5 June 1801–8 Nov. 1884
Elizabeth Bond Roberts, pioneer, minister of the Religious Society of Friends (Quakers), and author, was born in Surry County, the daughter of Society of Friends members Edward and Anna (Annie) Huff Bond. In December 1811, when Elizabeth was ten, the Bonds moved to the frontier as pioneers. They settled in a tent on land that they had bought on Nolan's Fork in Indiana Territory (present-day Wayne County, Ind., about midway on the eastern boundary with Ohio). (At the time the territory already had the present boundaries of the state.) The governor of the Indiana Territory, William Henry Harrison, had fought at Tippecanoe Creek against an Indian force led by Tenskwatawa, the Shawnee religious leader and warrior. Although this action eventually secured the Indian Territory for settlers, the Bonds temporarily left their property on Nolan's Fork and moved across the boundary for safety in Ohio through the summer of 1812. They then bought a small farm just back over the boundary in the Indiana Territory, where they lived for another year. When peace with the Indians was restored, the Bonds returned to their land on Nolan's Fork.
Still living in the wilderness, the family and others established a Friends Meeting at New Garden, three miles from Nolan's Fork. For about three weeks Elizabeth attended the Friends Meeting School at New Garden, to which she walked alone through the woods. This was her only formal schooling in learning how to read and write.
At New Garden Meeting Elizabeth Bond married Solomon Whitson Roberts, son of Thomas and Ann Roberts, on 5 Dec. 1816, when she was fifteen; over the years they would have thirteen children, several of whom predeceased her. Her marriage took place in the same year that Indiana was admitted to the Union. The Roberts family continued to live in Indiana near Richmond and in Pendleton, where Elizabeth and Solomon Roberts and his parents were very active in the Ministry of Friends meetings within the limits of Whitewater Monthly Meeting. They had eight acres of land in the green woods where Elizabeth Roberts says she spent "many lonesome hours; but blessed be the name of the Lord, who still dwells with me. He often allowed the light of His countenance to fall upon me." She felt that she had her first divine revelation in 1823 commanding her to speak out for the Lord. After refusing the call for about two years, she became seriously ill and almost died.

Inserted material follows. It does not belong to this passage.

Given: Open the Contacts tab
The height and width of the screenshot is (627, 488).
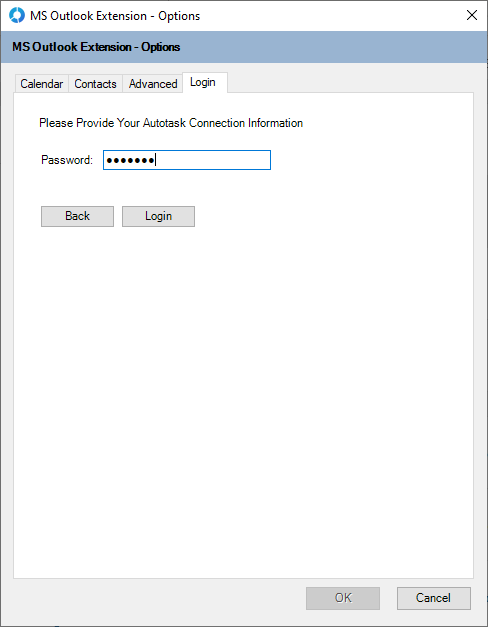Looking at the screenshot, I should pos(95,84).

At that time she "surrendered to the Lord, recovered from her sickness, and was most content." In 1827 she "spoke for the Lord but was uncomfortable; she preferred silence. She lived in poverty often but was blessed with divine visions."
All her life Elizabeth Roberts was against slavery and for the freedom of all with whom she came in contact—whites, blacks, and Indians. In addition to several of her children, she lost her husband, who died on 6 Apr. 1857 at age sixty-two. In March 1871 she was officially recognized as a minister by the Fall Creek Monthly Meeting. She then spoke willingly at meetings, traveled to visit other meetings, and helped to establish First-day Schools among Friends.
In spite of her brief formal schooling, she was the author of twelve short pieces: Memoirs of Elizabeth Roberts , "An Exhortation to the Youth," "How I Have Mourned for the Society of Friends," "A Prayer" (21 Apr. 1845), "Concerning the Condition of the Society of Friends," "A Letter Written to My Cousins, Jehiel and Lydia Wasson," "A Prayer" (three parts—part one, undated; part two, 28 Dec. 1845; and part three, January 1846), "A Few Lines Written for Her Children," "A Short Memorial Concerning Esther Roberts" (a daughter), "Some of the Last Expressions of Milton Roberts" (a son), "A Memorial Concerning My Dear Husband, Solomon W. Roberts," and "A Memorial Concerning Eunice Roberts" (a daughter).
In 1882 and again in 1884 Elizabeth Roberts visited one of her sons and his family in Nebraska. She became sick there in the autumn of 1884 and returned home to Indiana. She died at Fall Creek Meeting, Ind., at age eighty-three and was eulogized on 7 Mar. 1885 at the Whitewater Quarterly Meeting of Friends in Milton, Ind.